→ **Passage shown**:
↓↓↓

Unprotected strikes, protests at Eskom after wage talks deadlock raise load shedding risks

A sign outside the Eskom Holdings SOC Ltd. Medupi coal-fired power station in Lephalale, South Africa, on Thursday, May 19, 2022. (Photo: Waldo Swiegers/Bloomberg via Getty Images)

Eskom said on Friday that wildcat strikes and protests at nine of its power stations have caused ‘operational disturbances’, raising the spectre of even more load shedding. These actions come in the wake of wage talks deadlocking on Tuesday. Business Maverick understands that no unions are happy at the power utility but Numsa and NUM members are the main employees behind the strike. 

The 2022 winter of discontent is upon us. Eskom is deemed an “essential service” so any strike there is, by definition, unprotected – which means workers taking part in it can be fired.  

Yet thousands of Eskom employees have been striking and protesting after wage talks deadlocked on Tuesday. This in some ways has been the culmination of years of worker grievances at the state-owned entity, which is in the throes of restructuring and attempts to undo the damage inflicted by years of mismanagement and looting. 

Sources have told Business Maverick that members of the National Union of Mineworkers (NUM) have downed tools at most of Eskom’s plants. Members of the National Union of Metalworkers of South Africa (Numsa) are also said to be taking part in the protest action.  

No union has claimed responsibility and Eskom has not pointed fingers at any union. Business Maverick understands that other unions such as Solidarity – which represents mostly skilled workers – are also unhappy at the utility, but its members are not involved. 

“Over the past 24 hours Eskom experienced protests at nine of its power stations and other operating facilities, by some of its employees who have embarked on unprotected strike action following a deadlock in wage negotiations on Tuesday. These protests included incidents of intimidation of working employees and blockading of roads leading to power stations and other facilities, inhibiting the free flow of personnel and commodities required for the generation of electricity and smooth operations,” Eskom said in a statement on Friday.

↑↑↑

→ **Provided data**:
↓↓↓

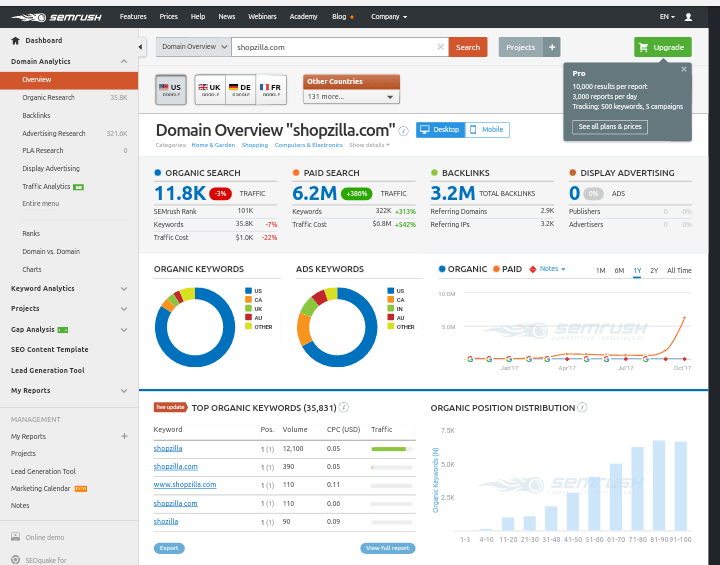Viewport: 720px width, 565px height.
Task: Click the plus icon beside Projects button
Action: 552,47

↑↑↑

→ **Instruction 1**: In the article on the Eskom strikes, why is any strike at Eskom unprotected, and what does that mean for the workers who take part? Answer in one to three sentences.
→ **Instruction 2**: According to the article on the Eskom strikes, how many of Eskom's power stations saw protests over the past 24 hours?
→ **Instruction 3**: Carry on the article about the Eskom strikes from the point where it stops.

→ **Expected answer 1**: Eskom is deemed an "essential service," so any strike there is unprotected by definition. This means workers who take part in it can be fired.

→ **Expected answer 2**: Nine.

→ **Expected answer 3**:
“While exploring possible solutions to unlock the deadlock on the wage talks, Eskom has reported these acts of illegality to the South African Police Service and requested the assistance of the SAPS and other security services in restoring order,” it said. 

Stage 2 load shedding is currently being implemented and the utility warned that the situation could trigger higher stages of rolling power cuts. 

In a letter to unions dated 21 June that has been obtained by Business Maverick, Eskom management issued a stern warning:

“It is reiterated that Eskom has been designated as an essential service. All Eskom employees are, as a result, prohibited from engaging in any form of industrial action and/or any action that retards or obstructs Eskom’s operations. Any industrial action that may occur will be unprotected. You are therefore called upon to engage your members to desist from participating in such planned unlawful activities. Employees that participate in such action would be carrying out an act of misconduct, and disciplinary action will be instituted against them.”


It went on to day that “any damages to property and/or production losses will be claimed directly from the unions.”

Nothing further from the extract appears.